The Lagos State Government on Wednesday described an article published in the latest edition of the The Economist magazine as reckless and slanderous, noting that the issues raised were ill-conceived.
Governor Akinwunmi Ambode received heavy knock from the magazine which described him as “less competent”, “weak” and “full of excuses” over the worsening traffic and escalating crime in the city.
”Reacting on behalf of the State Government, Commissioner for Information and Strategy, Mr. Steve Ayorinde, said the government deemed it fit to write a rebuttal to the article titled “Paralysed: Why Nigeria’s Largest City is Even Less Navigable Than Usual”, as it contained series of bias judgment in it.
Ayorinde wondered why the article, published just about the time Governor Ambode read the riot act to traffic offenders on the readiness of his government to carry out comprehensive enforcement effort on traffic management, was latched on by traditional and social media.

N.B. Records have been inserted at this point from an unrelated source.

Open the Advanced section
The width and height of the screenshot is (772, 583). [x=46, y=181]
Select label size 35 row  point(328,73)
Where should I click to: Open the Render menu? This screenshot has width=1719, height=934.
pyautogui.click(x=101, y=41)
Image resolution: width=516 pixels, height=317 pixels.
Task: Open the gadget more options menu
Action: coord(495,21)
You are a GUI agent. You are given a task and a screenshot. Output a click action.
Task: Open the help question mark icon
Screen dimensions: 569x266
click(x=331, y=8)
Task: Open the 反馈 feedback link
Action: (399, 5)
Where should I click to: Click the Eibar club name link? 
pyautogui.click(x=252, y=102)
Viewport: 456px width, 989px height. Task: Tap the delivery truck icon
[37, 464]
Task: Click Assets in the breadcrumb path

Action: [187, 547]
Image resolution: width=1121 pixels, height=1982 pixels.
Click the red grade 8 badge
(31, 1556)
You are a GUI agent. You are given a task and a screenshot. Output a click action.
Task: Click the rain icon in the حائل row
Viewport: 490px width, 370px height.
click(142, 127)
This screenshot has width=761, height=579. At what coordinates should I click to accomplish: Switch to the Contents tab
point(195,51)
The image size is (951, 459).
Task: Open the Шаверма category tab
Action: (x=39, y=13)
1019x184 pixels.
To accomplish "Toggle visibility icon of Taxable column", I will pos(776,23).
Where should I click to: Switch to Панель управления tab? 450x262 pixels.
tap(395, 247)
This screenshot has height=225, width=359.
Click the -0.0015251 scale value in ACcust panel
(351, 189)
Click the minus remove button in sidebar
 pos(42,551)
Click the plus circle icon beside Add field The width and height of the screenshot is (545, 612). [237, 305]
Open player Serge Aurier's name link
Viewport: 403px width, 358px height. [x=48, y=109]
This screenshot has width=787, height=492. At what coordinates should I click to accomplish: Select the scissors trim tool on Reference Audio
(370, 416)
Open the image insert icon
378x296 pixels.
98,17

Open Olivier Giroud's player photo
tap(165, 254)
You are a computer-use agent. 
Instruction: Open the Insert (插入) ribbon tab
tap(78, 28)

Attributing it to the handiwork of fifth columnists, he said the article failed to take into account the bigger picture of an emerging reform policy, designed to address the larger concerns in the management of security, traffic and the environment.
“If we were to conclude hastily, like the article did, we would have described the magazine’s effort in the same words it once famously used as ‘an unpleasant nose-to-stranger’s-armpit experience,’” the commissioner said.
Explaining further, Ayorinde said it was inaccurate and preposterous for the article to suggest that Ambode cut the powers of traffic controllers by banning them from impounding cars which it concluded that it had made officers reluctant to enforce the rules.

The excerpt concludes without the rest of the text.